Your assignment: Find the line with "Image resolution: width=432" in the entries below. Repeat it, every following line, and the line with "The height and width of the screenshot is (862, 1631).", exactly and with nothing added.

(Stored records)
****************
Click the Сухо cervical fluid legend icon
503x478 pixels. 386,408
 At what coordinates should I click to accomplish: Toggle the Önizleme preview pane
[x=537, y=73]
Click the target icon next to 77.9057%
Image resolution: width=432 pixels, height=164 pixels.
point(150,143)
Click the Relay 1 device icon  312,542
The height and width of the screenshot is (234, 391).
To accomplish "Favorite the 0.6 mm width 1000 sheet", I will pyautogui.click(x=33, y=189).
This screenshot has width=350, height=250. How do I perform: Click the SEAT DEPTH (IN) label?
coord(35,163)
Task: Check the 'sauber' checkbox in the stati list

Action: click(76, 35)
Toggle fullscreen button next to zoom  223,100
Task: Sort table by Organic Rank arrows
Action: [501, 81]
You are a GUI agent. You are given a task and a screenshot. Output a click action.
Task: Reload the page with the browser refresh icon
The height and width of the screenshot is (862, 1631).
****************
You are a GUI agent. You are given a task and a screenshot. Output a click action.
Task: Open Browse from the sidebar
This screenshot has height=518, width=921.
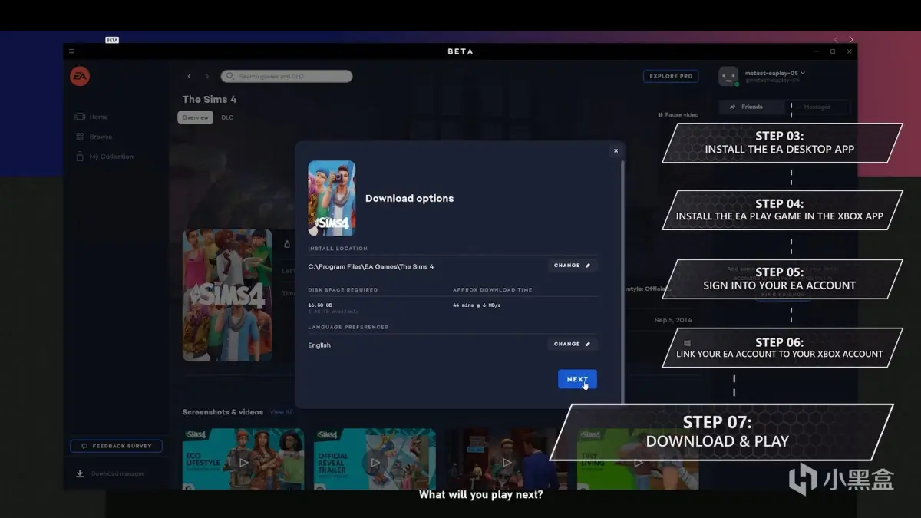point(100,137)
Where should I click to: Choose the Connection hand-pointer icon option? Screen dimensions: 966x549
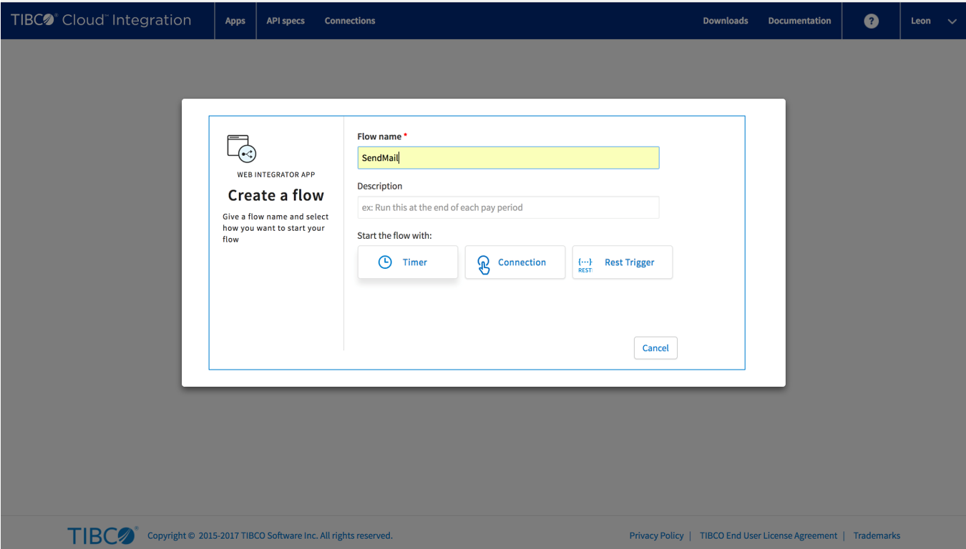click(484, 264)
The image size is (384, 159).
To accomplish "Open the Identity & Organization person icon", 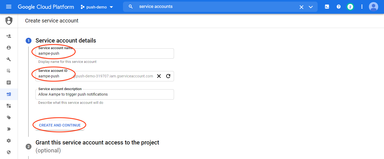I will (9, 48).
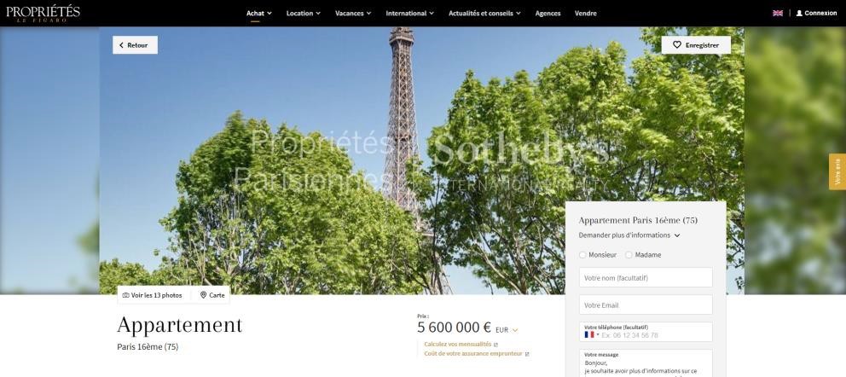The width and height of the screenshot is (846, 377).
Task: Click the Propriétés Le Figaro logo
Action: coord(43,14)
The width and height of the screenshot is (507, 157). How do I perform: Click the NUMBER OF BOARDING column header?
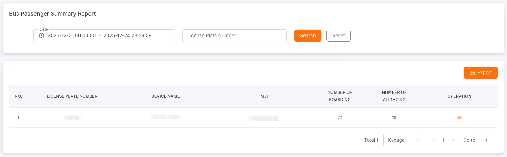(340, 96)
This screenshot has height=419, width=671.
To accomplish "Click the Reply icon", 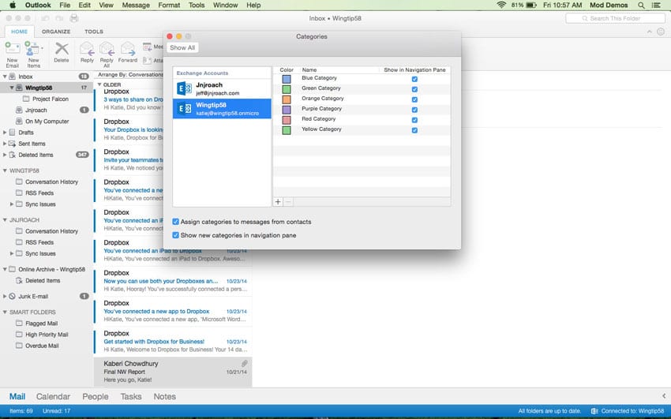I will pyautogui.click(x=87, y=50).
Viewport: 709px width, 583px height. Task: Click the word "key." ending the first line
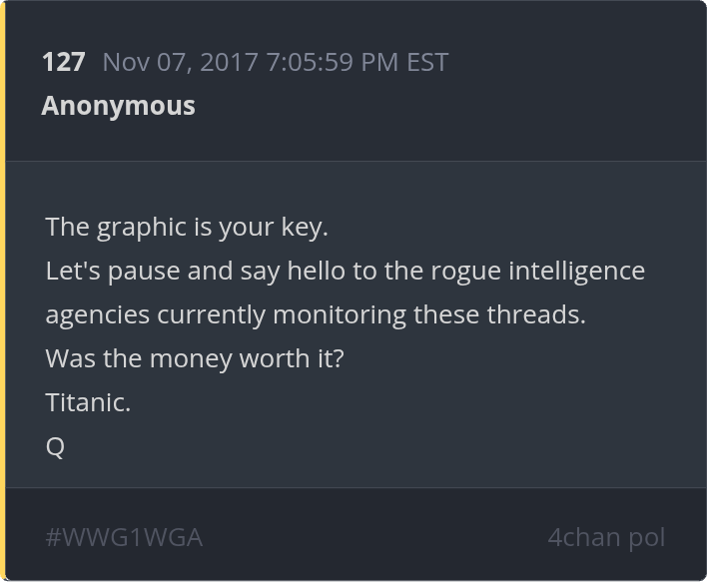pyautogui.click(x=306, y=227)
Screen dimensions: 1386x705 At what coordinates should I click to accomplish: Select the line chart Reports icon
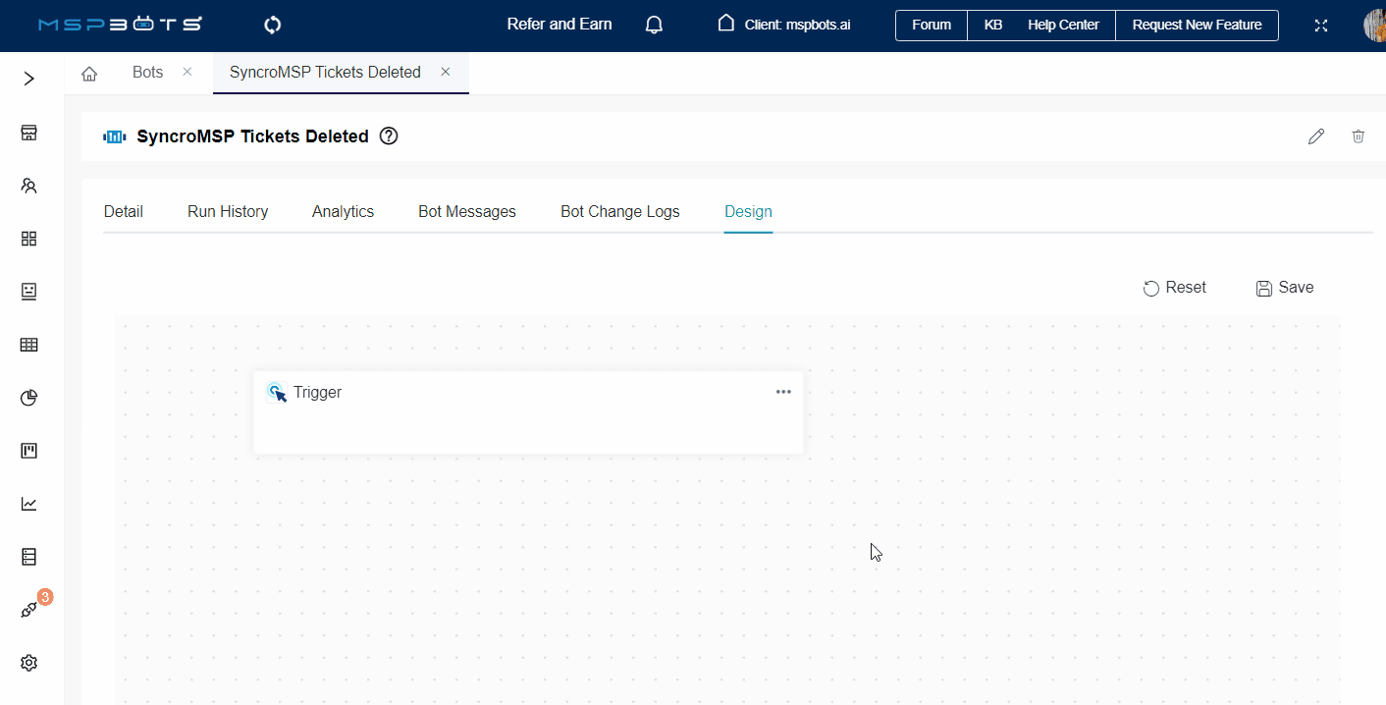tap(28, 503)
****************
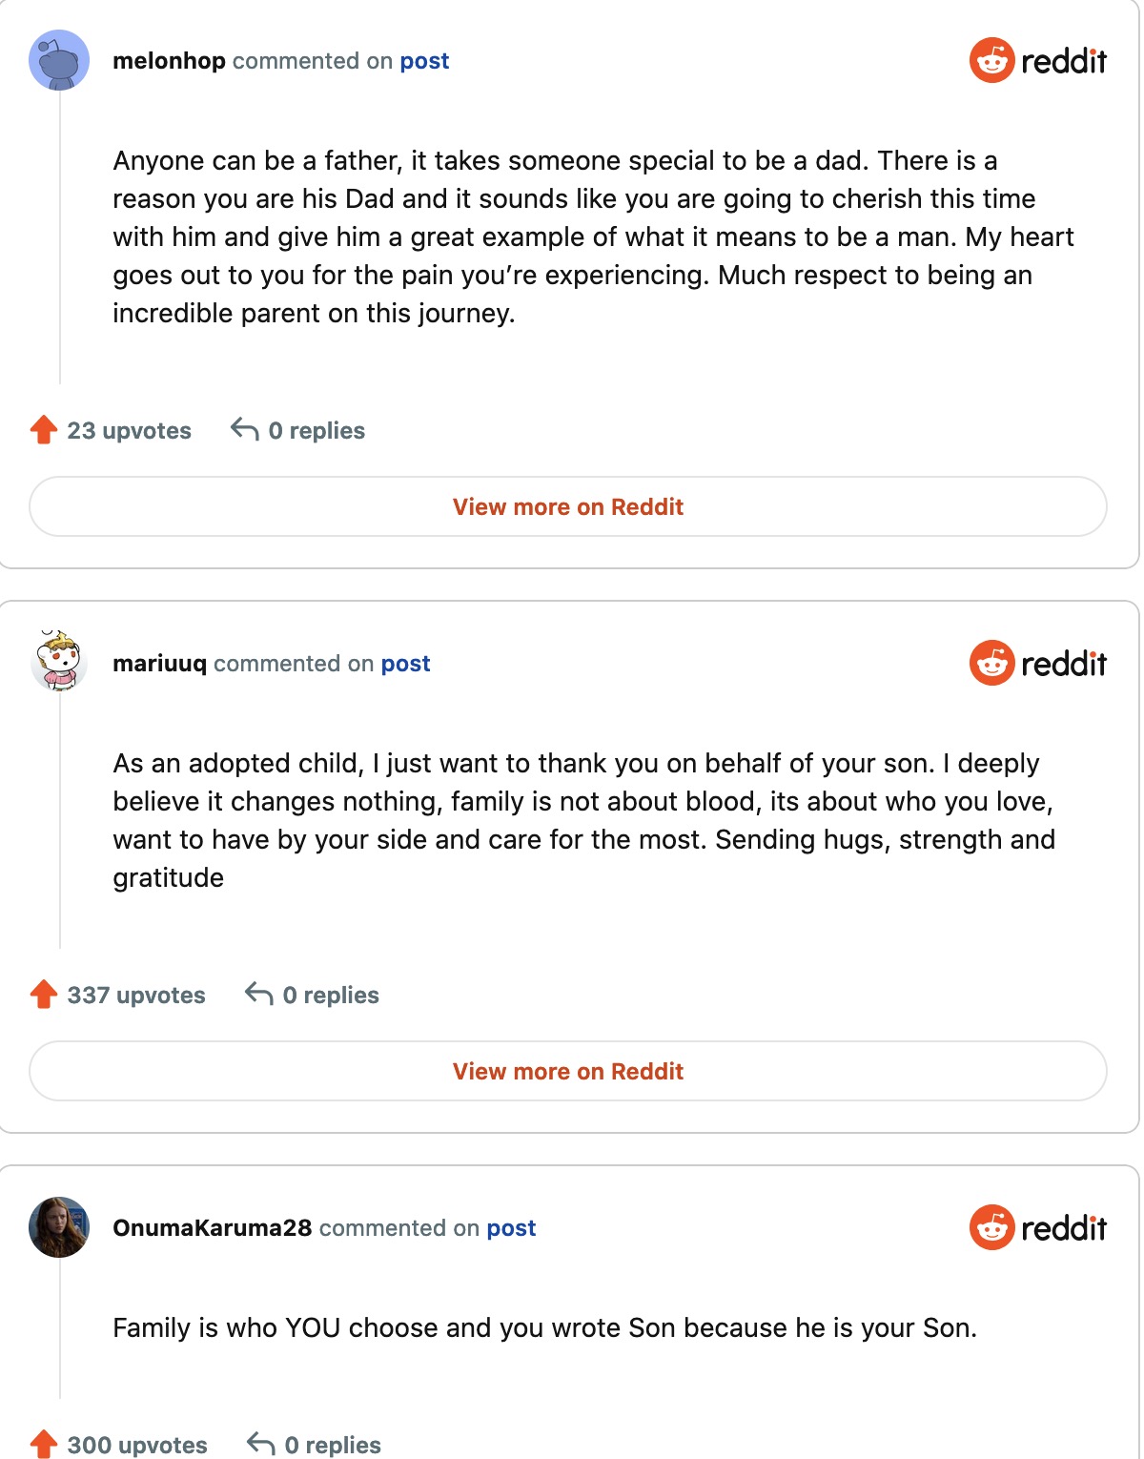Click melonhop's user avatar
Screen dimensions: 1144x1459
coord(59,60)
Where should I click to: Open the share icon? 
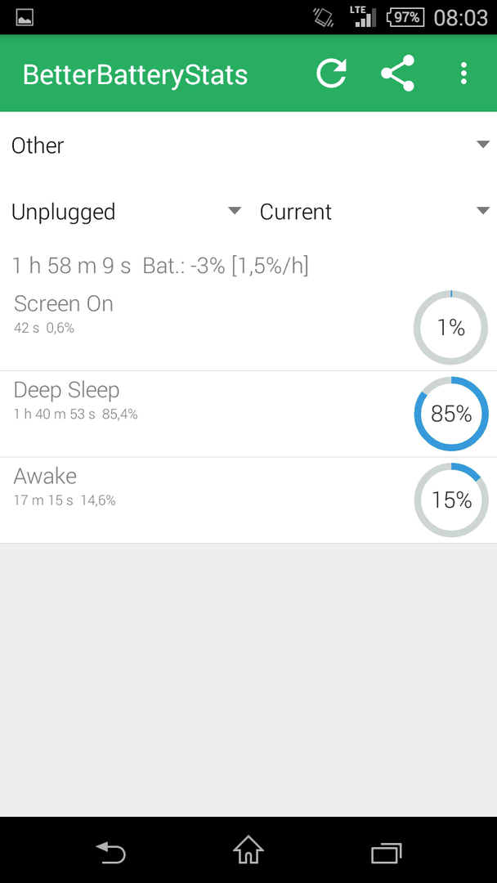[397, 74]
****************
Response below:
Image resolution: width=432 pixels, height=164 pixels.
point(150,143)
Click the Relay 1 device icon  312,542
The height and width of the screenshot is (234, 391).
To accomplish "Favorite the 0.6 mm width 1000 sheet", I will pyautogui.click(x=33, y=189).
This screenshot has width=350, height=250. How do I perform: Click the SEAT DEPTH (IN) label?
coord(35,163)
Task: Check the 'sauber' checkbox in the stati list

Action: click(76, 35)
Toggle fullscreen button next to zoom  223,100
Task: Sort table by Organic Rank arrows
Action: [501, 81]
You are a GUI agent. You are given a task and a screenshot. Output a click action.
Task: Reload the page with the browser refresh icon
The height and width of the screenshot is (862, 1631).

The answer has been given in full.